▶ _WORK INSTRUCTION_
Retype all of the records precisely.

BEGIN EXERCISE INPUTS

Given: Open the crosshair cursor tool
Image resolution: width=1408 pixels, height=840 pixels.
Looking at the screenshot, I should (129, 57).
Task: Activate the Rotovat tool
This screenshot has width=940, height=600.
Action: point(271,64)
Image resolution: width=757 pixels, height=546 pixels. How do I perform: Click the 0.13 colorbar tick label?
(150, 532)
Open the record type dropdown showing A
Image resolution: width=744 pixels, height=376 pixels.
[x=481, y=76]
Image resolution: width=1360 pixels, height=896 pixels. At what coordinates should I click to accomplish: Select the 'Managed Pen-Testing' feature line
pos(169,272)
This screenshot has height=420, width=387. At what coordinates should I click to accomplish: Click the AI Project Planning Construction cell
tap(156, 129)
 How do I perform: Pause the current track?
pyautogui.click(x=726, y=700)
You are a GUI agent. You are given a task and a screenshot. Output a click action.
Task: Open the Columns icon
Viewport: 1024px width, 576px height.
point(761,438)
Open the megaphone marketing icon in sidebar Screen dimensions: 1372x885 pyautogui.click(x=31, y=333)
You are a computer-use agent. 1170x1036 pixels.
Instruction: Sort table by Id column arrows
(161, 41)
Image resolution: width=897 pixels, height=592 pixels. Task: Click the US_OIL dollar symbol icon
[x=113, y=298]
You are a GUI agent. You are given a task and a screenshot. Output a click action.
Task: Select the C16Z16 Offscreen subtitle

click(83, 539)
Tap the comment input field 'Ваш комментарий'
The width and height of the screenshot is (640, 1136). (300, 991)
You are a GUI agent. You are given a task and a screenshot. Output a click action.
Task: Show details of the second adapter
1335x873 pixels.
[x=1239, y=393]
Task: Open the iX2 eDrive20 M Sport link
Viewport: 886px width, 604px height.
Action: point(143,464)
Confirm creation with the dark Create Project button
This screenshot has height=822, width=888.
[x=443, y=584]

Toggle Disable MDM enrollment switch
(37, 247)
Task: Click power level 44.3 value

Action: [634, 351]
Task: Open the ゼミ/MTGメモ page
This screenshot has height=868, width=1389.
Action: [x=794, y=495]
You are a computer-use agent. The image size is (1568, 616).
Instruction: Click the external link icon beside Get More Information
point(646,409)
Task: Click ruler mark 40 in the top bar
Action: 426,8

END EXERCISE INPUTS

▶ _SOLUTION TO THE EXERCISE_
Given: Open the crosshair cursor tool
Image resolution: width=1408 pixels, height=840 pixels.
Looking at the screenshot, I should (129, 57).
Task: Activate the Rotovat tool
This screenshot has width=940, height=600.
Action: point(271,64)
Image resolution: width=757 pixels, height=546 pixels. How do I perform: Click the 0.13 colorbar tick label?
(150, 532)
Open the record type dropdown showing A
Image resolution: width=744 pixels, height=376 pixels.
[x=481, y=76]
Image resolution: width=1360 pixels, height=896 pixels. At what coordinates should I click to accomplish: Select the 'Managed Pen-Testing' feature line
pos(169,272)
This screenshot has height=420, width=387. At what coordinates should I click to accomplish: Click the AI Project Planning Construction cell
tap(156, 129)
 How do I perform: Pause the current track?
pyautogui.click(x=726, y=700)
You are a GUI agent. You are given a task and a screenshot. Output a click action.
Task: Open the Columns icon
Viewport: 1024px width, 576px height.
point(761,438)
Open the megaphone marketing icon in sidebar Screen dimensions: 1372x885 pyautogui.click(x=31, y=333)
You are a computer-use agent. 1170x1036 pixels.
Instruction: Sort table by Id column arrows
(161, 41)
Image resolution: width=897 pixels, height=592 pixels. Task: Click the US_OIL dollar symbol icon
[x=113, y=298]
You are a GUI agent. You are given a task and a screenshot. Output a click action.
Task: Select the C16Z16 Offscreen subtitle

click(83, 539)
Tap the comment input field 'Ваш комментарий'
The width and height of the screenshot is (640, 1136). (300, 991)
You are a GUI agent. You are given a task and a screenshot. Output a click action.
Task: Show details of the second adapter
1335x873 pixels.
[x=1239, y=393]
Task: Open the iX2 eDrive20 M Sport link
Viewport: 886px width, 604px height.
Action: point(143,464)
Confirm creation with the dark Create Project button
This screenshot has height=822, width=888.
[x=443, y=584]

Toggle Disable MDM enrollment switch
(37, 247)
Task: Click power level 44.3 value

Action: [634, 351]
Task: Open the ゼミ/MTGメモ page
This screenshot has height=868, width=1389.
Action: [x=794, y=495]
You are a computer-use agent. The image size is (1568, 616).
Instruction: Click the external link icon beside Get More Information
point(646,409)
Task: Click ruler mark 40 in the top bar
Action: 426,8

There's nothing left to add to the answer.